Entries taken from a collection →
-.-.-

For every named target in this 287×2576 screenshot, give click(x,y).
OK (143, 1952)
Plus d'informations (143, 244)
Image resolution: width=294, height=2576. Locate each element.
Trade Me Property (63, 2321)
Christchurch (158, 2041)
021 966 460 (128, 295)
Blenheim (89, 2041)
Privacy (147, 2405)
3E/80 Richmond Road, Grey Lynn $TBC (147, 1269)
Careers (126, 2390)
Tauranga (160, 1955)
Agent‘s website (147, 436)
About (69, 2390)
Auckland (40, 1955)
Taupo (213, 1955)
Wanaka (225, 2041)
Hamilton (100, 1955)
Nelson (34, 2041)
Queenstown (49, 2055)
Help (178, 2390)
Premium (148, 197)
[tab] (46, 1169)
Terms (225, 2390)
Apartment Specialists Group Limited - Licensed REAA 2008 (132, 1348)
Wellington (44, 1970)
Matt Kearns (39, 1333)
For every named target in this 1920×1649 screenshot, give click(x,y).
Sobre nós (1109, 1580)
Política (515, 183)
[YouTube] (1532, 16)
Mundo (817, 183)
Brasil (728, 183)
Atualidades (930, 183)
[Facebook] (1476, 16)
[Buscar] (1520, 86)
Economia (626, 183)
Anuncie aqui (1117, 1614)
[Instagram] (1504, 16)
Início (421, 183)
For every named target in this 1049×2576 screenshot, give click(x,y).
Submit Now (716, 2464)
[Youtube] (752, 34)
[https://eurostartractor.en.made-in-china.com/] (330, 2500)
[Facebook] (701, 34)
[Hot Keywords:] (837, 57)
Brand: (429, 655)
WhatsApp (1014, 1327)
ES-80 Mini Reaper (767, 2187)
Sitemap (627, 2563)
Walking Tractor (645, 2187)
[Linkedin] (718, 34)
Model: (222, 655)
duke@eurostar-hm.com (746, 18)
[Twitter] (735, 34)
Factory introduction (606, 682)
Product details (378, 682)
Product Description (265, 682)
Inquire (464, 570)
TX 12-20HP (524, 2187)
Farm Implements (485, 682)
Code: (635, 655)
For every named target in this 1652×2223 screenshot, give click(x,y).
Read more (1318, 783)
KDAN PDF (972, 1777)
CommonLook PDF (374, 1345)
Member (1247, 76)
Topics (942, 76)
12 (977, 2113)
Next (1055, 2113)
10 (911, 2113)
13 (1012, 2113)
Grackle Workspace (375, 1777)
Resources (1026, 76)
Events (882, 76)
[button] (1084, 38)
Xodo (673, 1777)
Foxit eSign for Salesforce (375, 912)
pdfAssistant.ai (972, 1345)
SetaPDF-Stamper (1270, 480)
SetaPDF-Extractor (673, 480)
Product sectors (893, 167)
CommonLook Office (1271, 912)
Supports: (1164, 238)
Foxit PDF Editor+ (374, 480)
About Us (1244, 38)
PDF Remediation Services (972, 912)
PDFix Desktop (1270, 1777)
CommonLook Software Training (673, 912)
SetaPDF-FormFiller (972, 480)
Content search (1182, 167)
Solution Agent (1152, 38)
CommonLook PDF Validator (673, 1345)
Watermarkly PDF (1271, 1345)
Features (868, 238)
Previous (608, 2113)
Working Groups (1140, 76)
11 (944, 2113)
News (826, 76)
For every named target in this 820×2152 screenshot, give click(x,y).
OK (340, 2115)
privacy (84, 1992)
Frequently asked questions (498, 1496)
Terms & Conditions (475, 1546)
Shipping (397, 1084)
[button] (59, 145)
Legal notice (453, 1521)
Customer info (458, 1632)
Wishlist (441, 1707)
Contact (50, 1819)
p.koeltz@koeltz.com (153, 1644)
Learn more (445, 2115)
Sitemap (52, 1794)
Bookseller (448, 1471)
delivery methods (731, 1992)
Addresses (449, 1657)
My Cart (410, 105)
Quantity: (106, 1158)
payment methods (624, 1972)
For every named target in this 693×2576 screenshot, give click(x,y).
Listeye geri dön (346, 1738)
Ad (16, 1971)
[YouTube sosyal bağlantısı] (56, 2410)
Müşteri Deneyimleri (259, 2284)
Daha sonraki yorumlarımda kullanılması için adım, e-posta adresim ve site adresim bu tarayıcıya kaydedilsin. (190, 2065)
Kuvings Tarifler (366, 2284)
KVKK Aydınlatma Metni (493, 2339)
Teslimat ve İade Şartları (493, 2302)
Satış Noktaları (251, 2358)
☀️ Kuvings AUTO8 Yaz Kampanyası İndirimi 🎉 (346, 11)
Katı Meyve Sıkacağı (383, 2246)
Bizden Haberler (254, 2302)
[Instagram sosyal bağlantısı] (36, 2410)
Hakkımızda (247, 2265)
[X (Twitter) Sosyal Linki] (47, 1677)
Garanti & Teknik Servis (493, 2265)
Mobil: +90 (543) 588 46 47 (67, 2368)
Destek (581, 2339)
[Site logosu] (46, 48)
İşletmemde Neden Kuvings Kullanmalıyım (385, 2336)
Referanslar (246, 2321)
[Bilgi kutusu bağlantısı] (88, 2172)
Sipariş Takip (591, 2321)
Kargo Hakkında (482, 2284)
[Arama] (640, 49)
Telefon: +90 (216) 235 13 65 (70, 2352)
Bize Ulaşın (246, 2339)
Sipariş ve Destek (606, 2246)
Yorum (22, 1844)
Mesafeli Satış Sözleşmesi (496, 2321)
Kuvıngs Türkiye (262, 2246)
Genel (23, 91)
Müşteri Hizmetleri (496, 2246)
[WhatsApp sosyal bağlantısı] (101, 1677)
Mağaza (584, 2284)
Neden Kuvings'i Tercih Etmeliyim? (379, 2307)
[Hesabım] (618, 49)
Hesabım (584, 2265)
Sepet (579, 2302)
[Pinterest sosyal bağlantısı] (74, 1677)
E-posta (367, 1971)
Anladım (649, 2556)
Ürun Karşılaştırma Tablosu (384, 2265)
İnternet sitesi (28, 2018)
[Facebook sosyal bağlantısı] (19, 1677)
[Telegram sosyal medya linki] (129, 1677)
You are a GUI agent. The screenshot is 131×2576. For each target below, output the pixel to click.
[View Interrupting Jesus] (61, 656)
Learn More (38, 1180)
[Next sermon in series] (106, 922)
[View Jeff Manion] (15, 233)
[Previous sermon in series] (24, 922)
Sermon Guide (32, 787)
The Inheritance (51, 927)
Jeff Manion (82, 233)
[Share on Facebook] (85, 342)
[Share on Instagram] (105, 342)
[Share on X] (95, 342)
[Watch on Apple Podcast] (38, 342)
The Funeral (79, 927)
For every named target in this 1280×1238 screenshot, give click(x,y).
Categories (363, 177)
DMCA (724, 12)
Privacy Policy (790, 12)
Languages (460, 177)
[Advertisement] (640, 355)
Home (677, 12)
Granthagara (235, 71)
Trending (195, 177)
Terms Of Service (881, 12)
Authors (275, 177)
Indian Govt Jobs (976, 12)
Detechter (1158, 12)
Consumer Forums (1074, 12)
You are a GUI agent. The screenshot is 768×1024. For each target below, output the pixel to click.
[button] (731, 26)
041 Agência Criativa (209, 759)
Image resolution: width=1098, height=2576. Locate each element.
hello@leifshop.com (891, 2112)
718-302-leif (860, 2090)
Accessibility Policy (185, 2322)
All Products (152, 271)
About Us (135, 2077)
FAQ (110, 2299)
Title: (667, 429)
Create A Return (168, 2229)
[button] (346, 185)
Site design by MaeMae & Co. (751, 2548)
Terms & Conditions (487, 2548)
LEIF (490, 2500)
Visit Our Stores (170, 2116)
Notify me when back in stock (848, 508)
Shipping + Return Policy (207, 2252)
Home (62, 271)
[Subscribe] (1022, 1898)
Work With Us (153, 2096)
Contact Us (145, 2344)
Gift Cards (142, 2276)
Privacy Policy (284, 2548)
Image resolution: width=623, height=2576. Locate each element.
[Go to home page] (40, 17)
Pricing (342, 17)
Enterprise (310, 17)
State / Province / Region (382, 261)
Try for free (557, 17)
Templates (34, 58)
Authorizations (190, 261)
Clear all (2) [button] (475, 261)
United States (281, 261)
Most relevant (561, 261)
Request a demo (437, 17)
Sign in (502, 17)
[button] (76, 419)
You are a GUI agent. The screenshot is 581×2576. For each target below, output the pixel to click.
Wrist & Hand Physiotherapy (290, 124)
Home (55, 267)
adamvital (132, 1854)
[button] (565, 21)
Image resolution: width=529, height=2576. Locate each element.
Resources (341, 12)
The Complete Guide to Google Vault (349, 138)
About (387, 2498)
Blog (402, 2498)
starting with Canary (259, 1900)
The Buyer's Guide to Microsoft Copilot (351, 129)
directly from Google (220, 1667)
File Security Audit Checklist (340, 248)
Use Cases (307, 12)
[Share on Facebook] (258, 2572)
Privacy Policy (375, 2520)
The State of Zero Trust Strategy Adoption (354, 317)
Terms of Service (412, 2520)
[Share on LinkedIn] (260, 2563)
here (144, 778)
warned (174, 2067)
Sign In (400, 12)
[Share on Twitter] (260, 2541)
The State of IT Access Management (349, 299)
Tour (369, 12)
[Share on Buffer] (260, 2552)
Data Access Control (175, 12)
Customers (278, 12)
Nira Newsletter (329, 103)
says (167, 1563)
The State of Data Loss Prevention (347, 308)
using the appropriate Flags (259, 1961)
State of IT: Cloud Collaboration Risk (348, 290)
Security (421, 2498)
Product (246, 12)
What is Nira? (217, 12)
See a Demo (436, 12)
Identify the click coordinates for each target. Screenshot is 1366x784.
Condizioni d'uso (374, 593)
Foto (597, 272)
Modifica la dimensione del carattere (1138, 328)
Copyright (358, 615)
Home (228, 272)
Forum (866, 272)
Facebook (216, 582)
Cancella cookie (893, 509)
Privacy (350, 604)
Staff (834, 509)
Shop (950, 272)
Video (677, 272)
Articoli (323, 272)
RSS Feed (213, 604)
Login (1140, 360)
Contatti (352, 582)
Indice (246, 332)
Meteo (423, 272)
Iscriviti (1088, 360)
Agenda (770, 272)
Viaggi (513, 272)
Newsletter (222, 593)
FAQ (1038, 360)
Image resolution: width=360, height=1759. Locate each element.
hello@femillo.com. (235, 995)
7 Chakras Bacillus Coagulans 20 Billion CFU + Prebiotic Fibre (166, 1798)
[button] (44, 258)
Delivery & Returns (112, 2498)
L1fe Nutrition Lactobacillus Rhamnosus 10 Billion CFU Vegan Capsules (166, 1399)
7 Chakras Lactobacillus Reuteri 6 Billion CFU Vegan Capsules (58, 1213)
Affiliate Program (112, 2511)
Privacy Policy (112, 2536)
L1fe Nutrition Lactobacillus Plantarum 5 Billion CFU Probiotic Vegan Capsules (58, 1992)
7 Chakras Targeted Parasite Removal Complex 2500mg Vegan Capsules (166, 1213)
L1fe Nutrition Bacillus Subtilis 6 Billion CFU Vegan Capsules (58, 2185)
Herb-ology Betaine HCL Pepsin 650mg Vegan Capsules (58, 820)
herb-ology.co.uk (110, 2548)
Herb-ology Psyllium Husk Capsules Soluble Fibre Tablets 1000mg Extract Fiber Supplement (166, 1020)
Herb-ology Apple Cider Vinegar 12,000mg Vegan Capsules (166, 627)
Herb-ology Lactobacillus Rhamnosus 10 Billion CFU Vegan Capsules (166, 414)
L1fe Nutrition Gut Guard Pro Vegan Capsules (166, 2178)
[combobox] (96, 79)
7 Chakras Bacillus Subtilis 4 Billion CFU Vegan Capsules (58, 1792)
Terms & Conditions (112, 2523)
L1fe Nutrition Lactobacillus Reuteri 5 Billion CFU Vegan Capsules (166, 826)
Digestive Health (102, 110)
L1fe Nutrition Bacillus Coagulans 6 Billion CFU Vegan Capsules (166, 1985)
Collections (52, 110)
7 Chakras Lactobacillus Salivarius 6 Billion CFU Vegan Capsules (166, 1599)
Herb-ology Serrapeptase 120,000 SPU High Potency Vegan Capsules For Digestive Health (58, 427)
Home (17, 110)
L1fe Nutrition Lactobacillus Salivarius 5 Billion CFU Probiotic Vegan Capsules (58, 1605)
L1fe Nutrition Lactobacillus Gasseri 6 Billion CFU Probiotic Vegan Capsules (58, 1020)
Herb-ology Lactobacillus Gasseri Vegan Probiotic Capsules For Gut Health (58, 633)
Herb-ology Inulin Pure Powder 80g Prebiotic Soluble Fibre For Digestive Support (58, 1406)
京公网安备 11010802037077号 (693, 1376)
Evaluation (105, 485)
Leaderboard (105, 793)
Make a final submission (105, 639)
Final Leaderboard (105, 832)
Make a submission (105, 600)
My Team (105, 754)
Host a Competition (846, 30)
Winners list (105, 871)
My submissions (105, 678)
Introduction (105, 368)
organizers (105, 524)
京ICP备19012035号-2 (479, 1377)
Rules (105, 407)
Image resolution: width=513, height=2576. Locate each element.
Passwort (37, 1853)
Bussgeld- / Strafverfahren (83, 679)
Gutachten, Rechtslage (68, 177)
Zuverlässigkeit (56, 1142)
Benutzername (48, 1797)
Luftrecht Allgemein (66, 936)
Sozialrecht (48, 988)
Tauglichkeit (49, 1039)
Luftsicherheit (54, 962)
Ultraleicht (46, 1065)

-.-.-

Your objective → Begin at the line that has "Solution Agent (1152, 38)" in the entries above; stop after the line that has "Frequently asked questions (498, 1496)". Transcribe exactly those lines and no others.

Answer to this exercise →
Solution Agent (1152, 38)
CommonLook PDF Validator (673, 1345)
Watermarkly PDF (1271, 1345)
Features (868, 238)
Previous (608, 2113)
Working Groups (1140, 76)
11 (944, 2113)
News (826, 76)
For every named target in this 820×2152 screenshot, give click(x,y).
OK (340, 2115)
privacy (84, 1992)
Frequently asked questions (498, 1496)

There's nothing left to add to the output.